By 7+ moves for cavalry, does that come from the civilization ability plus a promotion, or is there a balance mod at work? After doubling base movement, a standard cavalry ought to have 10 movement and a standard Gran Colombian unit, 11. In that case, it would seem any player could engage in hit and run tactics across the border. That could have some unintended side effects. What is your strategy for combatting the bonus movement?
A parallel is naval combat in RFC or YnAMP where movement is doubled on ocean tiles. The fact that ships can fly out of nowhere with effectively a dozen or more movement points certainly makes colonization realistically risky!
I think it was Gran Colombia, with a great general and possibly a promotion too. (or some other odd bonuses, we never know
) (no mod, multiplayer vanilla)
What is my strategy for combatting the bonus movement ? You mean, what
should have been my strategy in this very, single particular case ? Because that's the problem with civs abilities and multiplayer, you are constantly put in failure by some abilities that apparently come from nowhere, but that some some player may master.

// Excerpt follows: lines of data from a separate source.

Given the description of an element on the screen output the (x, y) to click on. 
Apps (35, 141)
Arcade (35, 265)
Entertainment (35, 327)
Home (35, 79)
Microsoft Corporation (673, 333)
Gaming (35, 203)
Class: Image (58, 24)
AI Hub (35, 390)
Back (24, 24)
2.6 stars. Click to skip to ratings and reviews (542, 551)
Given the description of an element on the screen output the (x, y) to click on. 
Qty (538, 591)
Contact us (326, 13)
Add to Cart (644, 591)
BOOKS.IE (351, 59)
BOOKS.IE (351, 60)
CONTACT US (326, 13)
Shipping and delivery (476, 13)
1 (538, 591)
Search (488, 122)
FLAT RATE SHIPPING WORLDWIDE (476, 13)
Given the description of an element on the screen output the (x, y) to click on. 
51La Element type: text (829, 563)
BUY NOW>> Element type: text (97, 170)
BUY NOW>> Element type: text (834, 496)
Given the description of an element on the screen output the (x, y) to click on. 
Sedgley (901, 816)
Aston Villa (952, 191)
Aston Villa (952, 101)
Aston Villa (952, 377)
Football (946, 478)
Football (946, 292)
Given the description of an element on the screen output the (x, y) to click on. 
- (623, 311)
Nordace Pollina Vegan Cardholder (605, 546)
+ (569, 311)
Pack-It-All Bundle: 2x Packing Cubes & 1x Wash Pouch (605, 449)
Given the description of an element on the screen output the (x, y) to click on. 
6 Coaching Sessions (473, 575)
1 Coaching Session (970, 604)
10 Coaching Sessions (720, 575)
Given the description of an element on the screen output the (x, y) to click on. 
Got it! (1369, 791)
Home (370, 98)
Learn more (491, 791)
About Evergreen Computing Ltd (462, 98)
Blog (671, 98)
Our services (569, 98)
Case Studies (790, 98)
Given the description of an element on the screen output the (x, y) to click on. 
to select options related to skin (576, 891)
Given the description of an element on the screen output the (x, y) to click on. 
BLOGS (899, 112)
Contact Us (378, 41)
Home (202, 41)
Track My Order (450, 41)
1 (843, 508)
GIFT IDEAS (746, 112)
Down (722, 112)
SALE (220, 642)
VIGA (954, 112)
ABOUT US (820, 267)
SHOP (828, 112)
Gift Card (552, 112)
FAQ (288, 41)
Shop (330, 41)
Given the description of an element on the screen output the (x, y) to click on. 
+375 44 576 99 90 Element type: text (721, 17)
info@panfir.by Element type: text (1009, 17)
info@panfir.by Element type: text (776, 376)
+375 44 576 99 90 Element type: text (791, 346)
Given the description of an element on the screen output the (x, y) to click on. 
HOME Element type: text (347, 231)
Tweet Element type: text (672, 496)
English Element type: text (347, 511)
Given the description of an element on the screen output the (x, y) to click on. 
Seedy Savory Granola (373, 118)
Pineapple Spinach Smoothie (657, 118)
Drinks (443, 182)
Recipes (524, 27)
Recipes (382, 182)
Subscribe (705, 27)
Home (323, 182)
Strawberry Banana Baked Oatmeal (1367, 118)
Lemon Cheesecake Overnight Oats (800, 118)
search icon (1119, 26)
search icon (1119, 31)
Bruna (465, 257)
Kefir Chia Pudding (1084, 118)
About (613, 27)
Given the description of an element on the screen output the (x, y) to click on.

The examples are countless. Some on top of my head : being overrun by Scythia's cavalry very early. Being first in science in a island map, having a navy and exploring the map, and all your navy being one-shoted in one turn by your neighbour (strangely silent during all that time
) Brazil overpowered ships acquired... by culture.
Funniest is that all my cities were coastal and had a campus in it, so easy science for Brazil player. Another example is playing TSL map with England as foe, it will conquer everything coastal in no time it's insane. All those are little strategies imagined by some shy players in secret, in order to win. That's another reason why I prefer blank civs all the same, rather than putting development efforts in creating abilities, units & buildings (that no one look at) instead of polishing seriously the mechanics or new revolutionary content in general, or having to deal with many artificial defeats/victories instead of playing with the same rules. (granted, "playing with the same rule" often ends up to "i had a bad start", but at least you don't have to learn by heart a list of dozens civs, I'm too old for that crap)
So, my strategy ? Declare war first to prevent this innocent cavalry healing right next to my borders and one-shot it with an archer. But that's afterwards thinking, because by that time, I was busy with something else and couldn't imagine Gran Columbia to declare war on me, isn't it ???
A parallel is naval combat in RFC or YnAMP where movement is doubled on ocean tiles. The fact that ships can fly out of nowhere with effectively a dozen or more movement points certainly makes colonization realistically risky!
It's not quite the same thing with naval units, because the seas and oceans are vast, uniform water masses. It might even not be big enough in Civ. (just as landmasses, but we accept to play on mini-dwarf planets since the start of the series. One direction devs could go is really make us feel how big the Earth or Earth II is, but they would have to change a couple things other than just the size, I'm just saying...)
By the way 99% of multiplayer games are on Pangaea map so it doesn't matter too much.